A grande discussão é sempre até que ponto é que a IA vai eliminar postos de trabalho. Será que os médicos vão ser substituídos? A minha visão em relação a isso é que não. É que, no fundo, vai sempre funcionar como algo que aumenta a capacidade do médico ou o torna, por exemplo, mais consistente na tomada de decisões. E nós temos o exemplo de um produto no Centre for Responsible AI, no nosso consórcio responsável, que ajuda o médico. Por exemplo, quando ele está a decidir se vai dar alta a um doente, classifica todos os seus relatórios clínicos, usando uma classificação de doença internacional e com isso o médico vai conseguir perceber se esta pessoa tem determinado indicador nas análises ao sangue ou tem este raio-X, então se calhar tem esse tipo de patologia. Então, há um diálogo entre o artificial e o médico. Acredito que estamos a falar de aumentar a nossa capacidade de tomada de decisão, aumentar a nossa inteligência e nunca substituir a nossa inteligência. Até porque, especialmente na área da saúde, há uma questão muito importante, que é a da empatia. E a empatia é algo que, por muito que nós digamos que as máquinas têm algum tipo de empatia, é insubstituível em relação ao ser humano.
Qual é que acha que é a reação dos pacientes nestes casos?
Acho que, se houver sempre a presença do médico, parece-me que a parcela que é invisível não é. Acho que ninguém quer receber a notícia de que tem um melanoma por uma hipótese artificial. Não se faz isso. Não faz sentido nenhum. O que se fala aqui é haver sempre um fundo falso como um assistente do médico. Só é positivo e só pode ser, porque o médico é o filtro, é aquele que garante, de facto, que aquele diagnóstico é de facto rigoroso e tem sempre de haver esta combinação entre o médico e o artificial.

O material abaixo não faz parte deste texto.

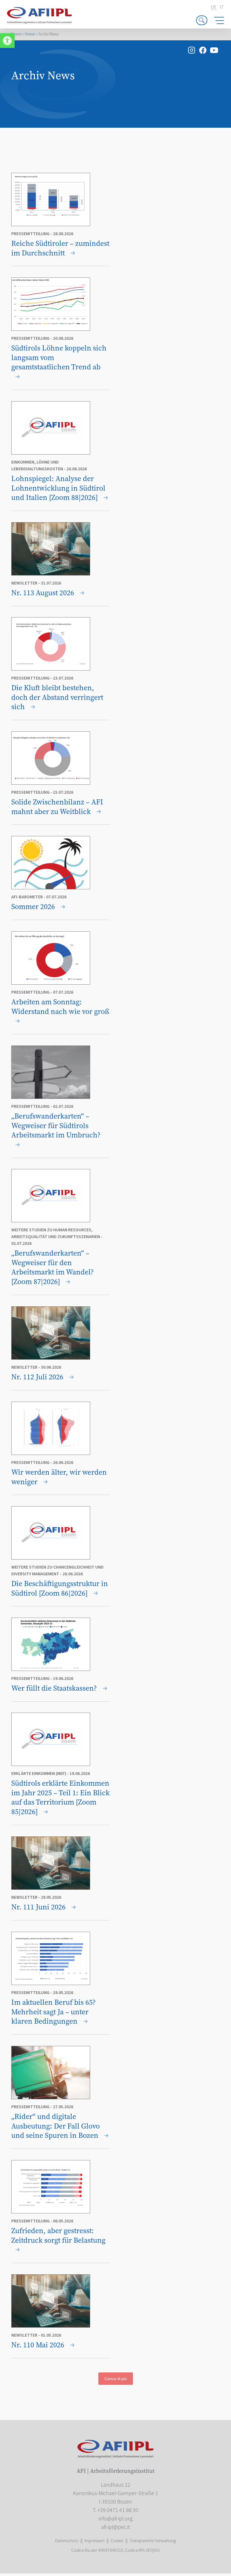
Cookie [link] (117, 2541)
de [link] (214, 7)
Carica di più (116, 2378)
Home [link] (16, 34)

Na sua opinião, a saúde no futuro passa, obrigatoriamente, por querer investir em IA?
Acho que, sem dúvida, tem de passar por aí e vai passar por aí. Os maiores avanços que estão a haver na área da saúde, por exemplo, na área da descoberta de novos medicamentos, como o Discovery. Nós temos no nosso consórcio a Bial e estamos a desenvolver dois produtos, em conjunto com eles, que endereçam as necessidades que têm e são um produto de IA.
Acredita que o Estado, o SNS ou mesmo outras instituições públicas, têm disponibilidade financeira para apostar nesta área?
Nós estamos a investir, com o apoio, com a alavanca do PRR- Programa de Recuperação e Resiliência, alguns milhões de euros nesta área. E posso apresentar um outro exemplo de um produto que estamos a trabalhar, que é o produto da Sword Health, uma startup portuguesa já com o estatuto de unicórnio, que é um produto que permite fazer fisioterapia remotamente. Alguém que esteja, por exemplo, a recuperar de um AVC deixa de ter a necessidade de se deslocar a um centro de fisioterapia e pode fazer a sua reabilitação em casa remotamente, com a ajuda de IA, com a ajuda dos sensores que são colocados no corpo e depois de assistido por um fisioterapeuta remotamente.
Isto é absolutamente incrível. Isto é investimento que inclusive se faz em conversações, precisamente, com o SNS no sentido de massificar em Portugal. Isto são tecnologias todas muito recentes e, com este investimento, com esta escala de investimento de 78 milhões de euros, no conjunto de todos os produtos do centro de Responsible AI, é uma fatia importante, sendo a principal para a área da saúde. Está a posicionar Portugal na vanguarda destes domínios. Agora existem aqui questões que são as questões da ética, da privacidade, dos dados.